Let's say you want to practise 今 . it's a nice 4 stroke character. But after you do the last stroke Skritter automatically tells you you are right and goes on to the next.
But now let's say we are also practising 令. This radical is almost the same. You are just having one additional stroke at the end.

But what happens if you mistake these both? Let's say you are practising 今天. You know just that the first character has to be 今 or 令 (so you know at least 4 strokes right, but you are not sure of the last one). Let's assume u think it's the 5-stroke 令 version. After you write the 4th stroke Skritter will tell you, you are right (but in your head you weren't).
Other example: you are practising 令人 . Before you start writing you think the first character is 今. You make the first 4 strokes and are expecting that you are right but nothing happens. There has still something yet to be done. You remember that there is a 5 stroke character around which is similar and add the 5th stroke. You are right in both cases, even if you are obvious wrong.

This happens to alot characters.
See this:
钢琴

but it doesn't have to be only about the 今 and 令 characters. It could also happen to something like 小 and 少 . (I think there are more examples which just don't come to my mind).

So can you do something about this???

qiaodan   June 8th, 2011 5:21a.m.

I think you are right Skritter help us on the last stroke, it should not help us but ask us when we think the character is complete, for example adding an imput for submit our final choice.

FatDragon   June 8th, 2011 8:16a.m.

Most people who have been studying here for a while end up self-grading stuff like that. True, it's not ideal how it is, but it would be hard to improve the system for these characters without clunking it up for everything else. For example, if you had to tell Skritter every time you finished a character, that would add up to a lot of extra clicks and a lot of extra time.

If you feel like you would have written the wrong character if you hadn't been stopped, perhaps you could mark the character wrong or so-so on your own.

joshwhitson13   June 8th, 2011 8:49a.m.

When that happens to me I'll either give myself a 1 or a 2 and move on to the next character. Unfortunately until the day Skritter can read our minds that's probably the best way to deal with it! I actually find the self-grading buttons quite useful.

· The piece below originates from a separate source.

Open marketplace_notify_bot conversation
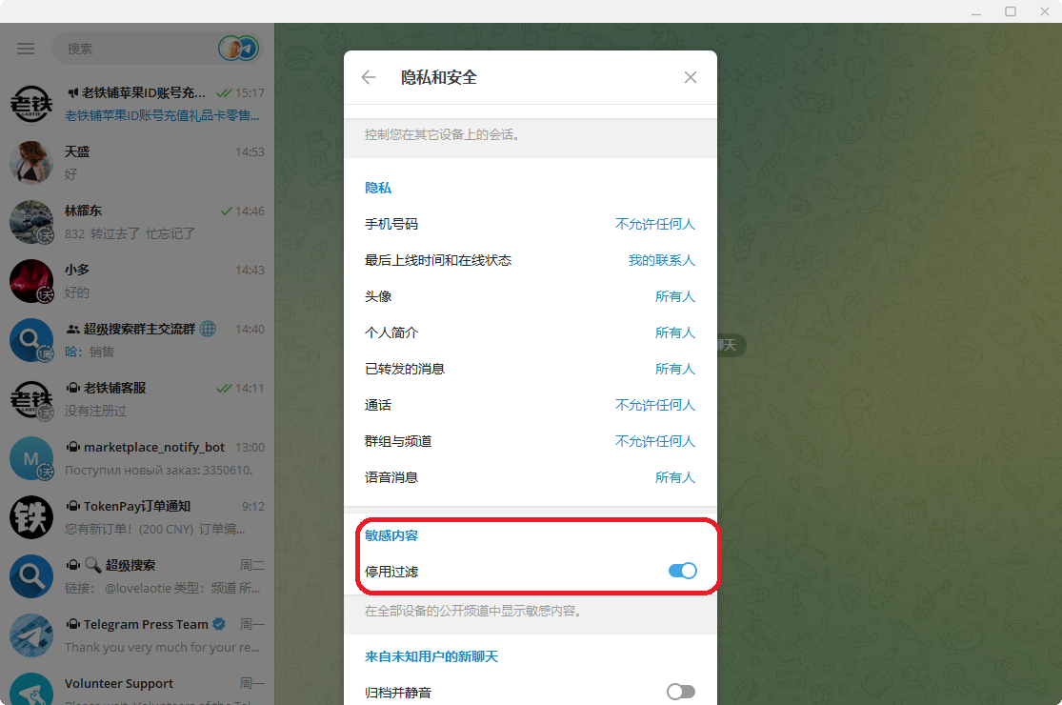pos(137,458)
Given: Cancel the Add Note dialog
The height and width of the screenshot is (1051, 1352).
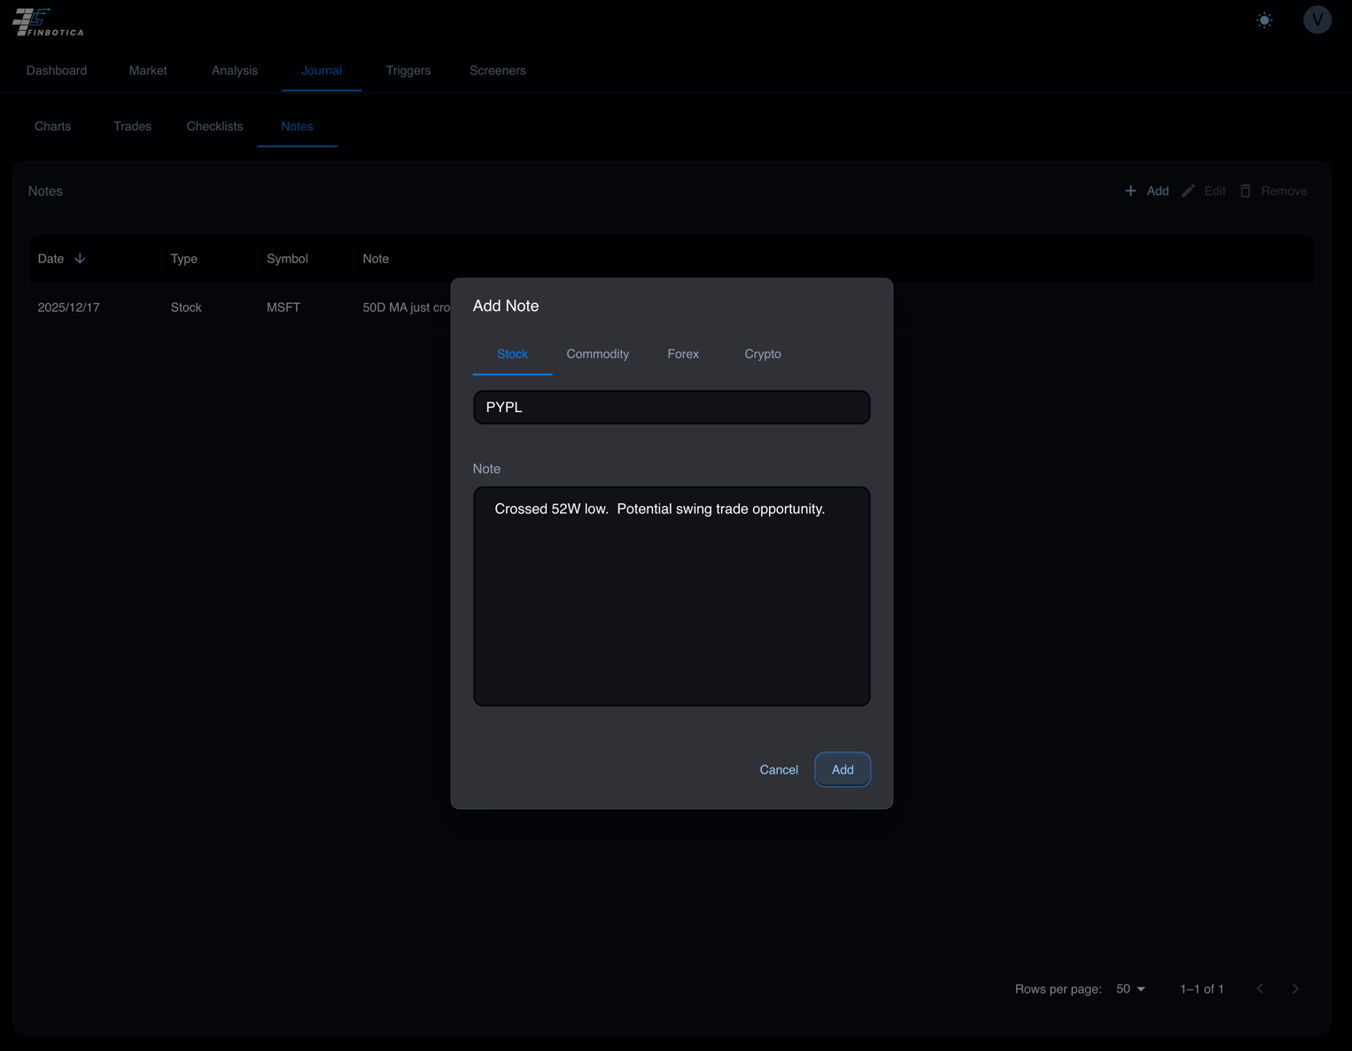Looking at the screenshot, I should click(x=778, y=770).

Antimacassar   June 8th, 2011 9:37a.m.

Seems a good idea to me. The problem with self-grading is that it is not objective. Or as House would say "everybody lies".

To minimize the clicking you could just have it so that when you think you have finished drawing the character you press space or click to go on to the next one and if it goes on without doing anything then you could assume that you got it right.

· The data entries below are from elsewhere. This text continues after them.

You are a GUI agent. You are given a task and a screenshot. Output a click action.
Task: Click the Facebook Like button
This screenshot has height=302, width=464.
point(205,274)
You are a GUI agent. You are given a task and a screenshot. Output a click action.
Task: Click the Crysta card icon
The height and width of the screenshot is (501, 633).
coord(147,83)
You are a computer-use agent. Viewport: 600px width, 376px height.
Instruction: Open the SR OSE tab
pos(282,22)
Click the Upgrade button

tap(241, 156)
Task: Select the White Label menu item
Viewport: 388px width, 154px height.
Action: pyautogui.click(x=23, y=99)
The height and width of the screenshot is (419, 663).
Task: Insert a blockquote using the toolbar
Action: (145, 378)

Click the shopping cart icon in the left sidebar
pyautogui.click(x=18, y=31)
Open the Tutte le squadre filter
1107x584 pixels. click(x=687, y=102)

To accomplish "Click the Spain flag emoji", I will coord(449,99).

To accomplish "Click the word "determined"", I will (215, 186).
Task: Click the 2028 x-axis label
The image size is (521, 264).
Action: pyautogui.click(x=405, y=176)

joshwhitson13   June 8th, 2011 2:33p.m.

I think the problem is that it automatically tells you you're done by lighting up and showing the grading buttons.

itaju   June 8th, 2011 3:30p.m.

I think an option would be that you can choose on certain characters (like the one mentioned abover) if you want to manually press space or something when you think you're finished. All other characters would be studied in the usual way. and everytime you get one of your "marked" characters it would be saying something like "be careful of your last stroke" and then you know you will have to do that space bar thing

nick   June 12th, 2011 4:14p.m.

I see a big efficiency loss if you do it for all characters. Doing it only for some characters could possibly work, but faces two problems: it's not consistent, which could prove confusing for those characters, and it's extra work and possibly another option in the preferences somewhere or an extra interface element for marking them.

So I'm not too interested in trying to solve the problem. Self-grading if you were going to write more is similar to self-marking when you are done, it seems.